House of Quality is a graphic tool for defining the relationship between customer desires and the firm/product capabilities. It is a part of the Quality Function Deployment (QFD) and it utilizes a planning matrix to relate what the customer wants to how a firm (that produce the products) is going to meet those wants. It looks like a House with correlation matrix as its roof, customer wants versus product features as the main part, competitor evaluation as the porch etc. It is based on "the belief that products should be designed to reflect customers' desires and tastes" (Hauser & Clausing 1988). It also is reported to increase cross functional integration within organizations using it, especially between marketing, engineering and manufacturing.

The basic structure is a table with "Whats" as the labels on the left and "Hows" across the top. The roof is a diagonal matrix of "Hows vs. Hows" and the body of the house is a matrix of "Whats vs.
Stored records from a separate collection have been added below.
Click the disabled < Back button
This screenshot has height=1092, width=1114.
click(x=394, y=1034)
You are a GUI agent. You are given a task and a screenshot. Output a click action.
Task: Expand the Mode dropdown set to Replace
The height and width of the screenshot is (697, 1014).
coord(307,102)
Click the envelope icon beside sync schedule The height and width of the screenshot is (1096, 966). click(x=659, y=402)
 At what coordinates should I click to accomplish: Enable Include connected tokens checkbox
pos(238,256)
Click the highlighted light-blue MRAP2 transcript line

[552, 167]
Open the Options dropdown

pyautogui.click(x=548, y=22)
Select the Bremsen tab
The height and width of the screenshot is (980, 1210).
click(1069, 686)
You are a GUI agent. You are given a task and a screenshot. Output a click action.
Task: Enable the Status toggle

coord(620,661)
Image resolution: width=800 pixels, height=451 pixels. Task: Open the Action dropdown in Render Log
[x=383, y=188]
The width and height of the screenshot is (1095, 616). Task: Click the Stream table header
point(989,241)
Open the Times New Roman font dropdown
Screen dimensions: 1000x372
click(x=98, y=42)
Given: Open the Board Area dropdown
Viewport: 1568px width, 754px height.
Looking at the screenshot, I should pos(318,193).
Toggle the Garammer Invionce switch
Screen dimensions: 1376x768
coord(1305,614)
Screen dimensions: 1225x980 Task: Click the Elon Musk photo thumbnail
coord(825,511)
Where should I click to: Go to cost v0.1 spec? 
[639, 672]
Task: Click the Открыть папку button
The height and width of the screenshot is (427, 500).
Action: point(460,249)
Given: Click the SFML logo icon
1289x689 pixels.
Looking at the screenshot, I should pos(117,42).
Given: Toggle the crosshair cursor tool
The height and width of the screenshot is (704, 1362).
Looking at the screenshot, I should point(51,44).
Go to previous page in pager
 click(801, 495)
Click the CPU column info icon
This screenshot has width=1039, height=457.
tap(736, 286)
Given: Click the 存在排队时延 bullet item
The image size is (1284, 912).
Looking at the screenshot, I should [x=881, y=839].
Hows". Both of these matrices are filled with indicators of whether the interaction of the specific item is a strong positive, a strong negative, or somewhere in between. Additional annexes on the right side and bottom hold the "Whys" (market research, etc.) and the "How Muches". Rankings based on the Whys and the correlations can be used to calculate priorities for the Hows.

House of Quality analysis can also be cascaded, with "Hows" from one level becoming the "Whats" of a lower level; as this progresses the decisions get closer to the engineering/manufacturing details.

A Flash tutorial exists showing the build process of the traditional QFD "House of Quality" (HOQ). There are also free House of Quality templates available that walk users through the process of creating a House of Quality.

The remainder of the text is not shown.